I recently tested Jules by Google, an AI-powered coding assistant, to see how well it could handle writing a frontend mock test. My goal was to streamline my testing process while learning whether Jules could offer more than just code — and it delivered. In this article, I’ll share my full experience, a step-by-step breakdown of the process, and how Jules compares to other AI developer tools.
Not only did Jules complete the task, but it also gave me a clear, step-by-step plan instead of just dropping code.

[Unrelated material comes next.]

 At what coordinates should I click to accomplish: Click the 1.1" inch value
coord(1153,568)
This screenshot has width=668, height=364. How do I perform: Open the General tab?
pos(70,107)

In this article, I’ll walk you through what I did, the exact steps Jules provided, and how it compares to tools like GitHub Copilot, ChatGPT, and Tabnine.
How I Used Jules to Write a Frontend Mock Test
Inside my repository, I simply typed my request:
“write a mock test for the frontend”
Jules instantly responded with a 5-step action plan:

- Install Testing Libraries – Suggested which libraries to install for the project.
- Configure Jest – Provided the configuration setup for a smooth testing environment.
- Update package.json – Showed me exactly where and how to add the test script.
- Create a Mock Test – Generated a complete example of a Jest mock test.
- Run the Test – Gave me the exact terminal command to execute the test.
Instead of just outputting code, Jules guided me through every stage of the process, which made it easier to understand and maintain.
Why This Impressed Me
I’ve used other AI coding tools before, but what stood out with Jules was:
- It understood my repository context.
- It didn’t just “give code” — it gave a plan.
- It focused on testing best practices, something many tools overlook.
This is especially useful when working in a team, as clear instructions mean everyone can follow along without confusion.
How Jules Compares to Other AI Developer Tools
Feature | Jules (Google) | GitHub Copilot | ChatGPT (OpenAI) | Tabnine |
---|---|---|---|---|
Context Awareness | Reads your repo & suggests based on full project context | Context from active file | Needs manual context input | Context from active file |
Step-by-Step Guidance | Yes | No | Yes, but less integrated | No |
Test Generation | Built-in focus on mock/unit tests | ⚠ Limited | Yes | ⚠ Limited |
Integration | GitHub repo + Google ecosystem | Deep GitHub integration | Browser or API-based | IDE plugin |
Offline Mode | Requires internet | Requires internet | Requires internet | Some offline support |
From my testing, Jules felt like a hybrid between Copilot’s real-time suggestions and ChatGPT’s detailed explanations — but with an added emphasis on structured coding plans.
When I Would Use Jules Again
Based on this experience, I’d use Jules in situations like:
- Setting up new testing environments quickly.
- Learning new libraries with guided setup steps.
- Collaborative projects where a clear action plan helps the team stay aligned.
Conclusion
Using Jules by Google to create my frontend mock test was a surprisingly smooth experience. It saved me time, taught me a few tricks, and gave me a well-structured plan I could follow step-by-step.
If you value clarity, structure, and context-aware coding help, Jules is worth adding to your development toolkit.